唠唠叨叨说个没完,电梯一来我就进去,拼命按关门键,不住的朝他瞪眼。
我从后门走,经过消防通道的时候碰到两个公司员工,穿着印有顾氏标志的公司制服,正靠在垃圾桶旁边抽烟,整个通道乌烟瘴气。
衣袖上有红色的杆,是渠道部的。
我经过的时候他们认出了我,连忙灭了烟,手忙脚乱的问好:“尤董好。”
其中一位一边问好,烟一边从鼻子冒出来,我被逗笑了。工作压力大,来摸摸鱼也情有可原。
我指了指墙角,“这有摄像头,下次你们可以到那个死角去。
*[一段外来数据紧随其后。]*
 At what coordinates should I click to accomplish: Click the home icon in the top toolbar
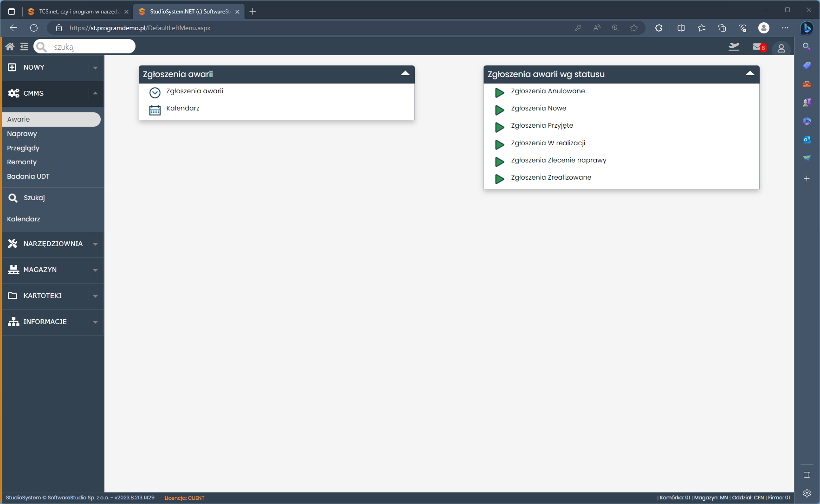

”
他们呆呆的看着我走开。
以前夏承穿公司定制的西装时,被我抓住调侃过几次,他就再也没有穿过了,但他是公司的财神爷,没人敢说他。
出了公司也不知道往哪去,很想去找安意,但想到那张冷漠的脸,又有些退怯。
我干脆回了家。
家里的佣人已经习惯我混乱的行程,看到我回来后问我要不要喝汤,我看时间不过三点,也没什么胃口,于是让她们下去了。
我回了房,洗了个脸之后就栽到床上,天色昏暗,很适合午睡,睡得舒服了就又开始做梦,我梦到自己重新回到了那个小屋子,爸爸在教我写作业,妈妈在厨房做饭,温馨得让人想哭,然后我就哭了,妈妈从厨房出来,把我抱在怀里,一下一下的拍着我的后背安慰,柔声问:“昵昵怎么了?是不是哪儿疼?”
我说不出话来,接着画面一转,我已经到了医院,浑身都是麻的,动弹不得,听到爸爸的声音就在床尾,他说:“安教授,我们真的不知道要怎么谢你们了,我… …”
声音低了下去,我陷入一片昏暗中。
突然一声惊雷响起,我猛地坐起来,有一种不知道今夕何夕的感觉,脸上湿漉漉的,一抹全是水。